> [To do]: Which lines in the data below contain the word "agent"? Return each of them.
━━━━━━
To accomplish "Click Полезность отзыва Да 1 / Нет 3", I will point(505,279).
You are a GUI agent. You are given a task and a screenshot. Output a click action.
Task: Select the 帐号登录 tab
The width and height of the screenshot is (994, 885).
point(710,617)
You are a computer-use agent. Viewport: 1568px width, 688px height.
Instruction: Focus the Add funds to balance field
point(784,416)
━━━━━━
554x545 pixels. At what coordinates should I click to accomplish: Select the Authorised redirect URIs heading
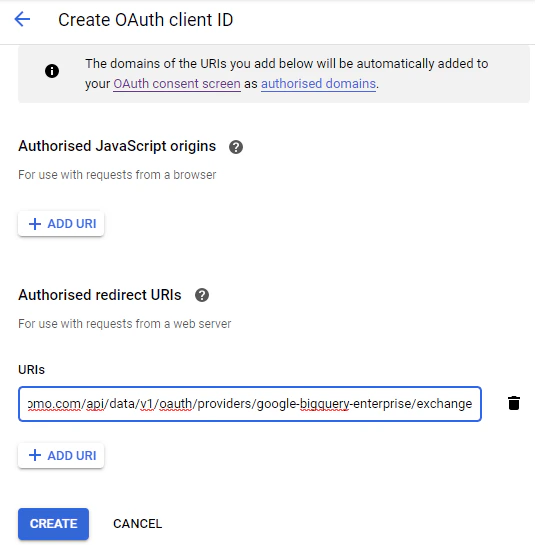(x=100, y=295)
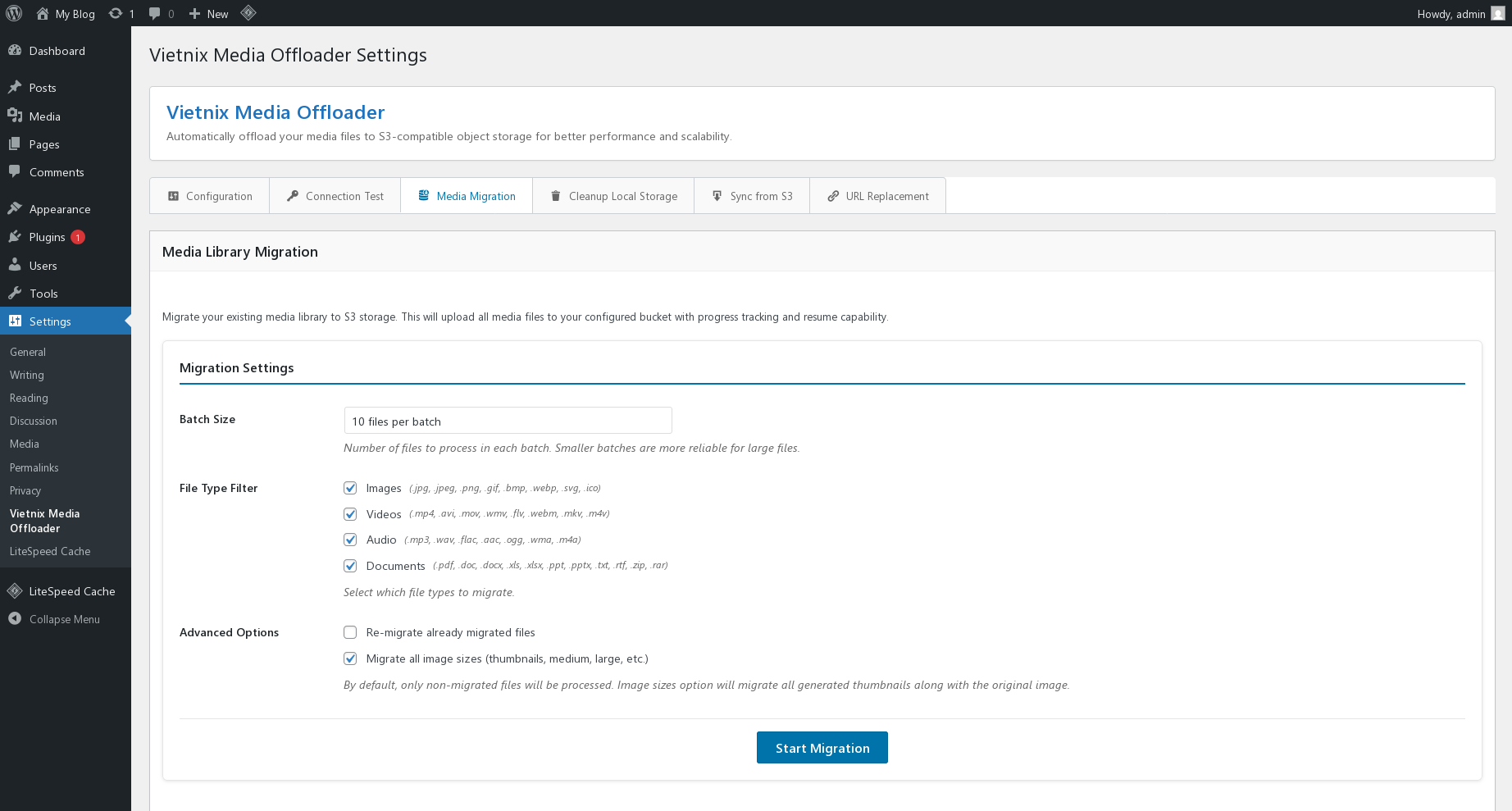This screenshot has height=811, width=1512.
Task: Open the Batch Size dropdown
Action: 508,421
━━━━━━
> [Exercise response]:
You are a GUI agent. You are given a task and a screenshot. Output a click action.
You are a computer-use agent. Viewport: 1568px width, 688px height.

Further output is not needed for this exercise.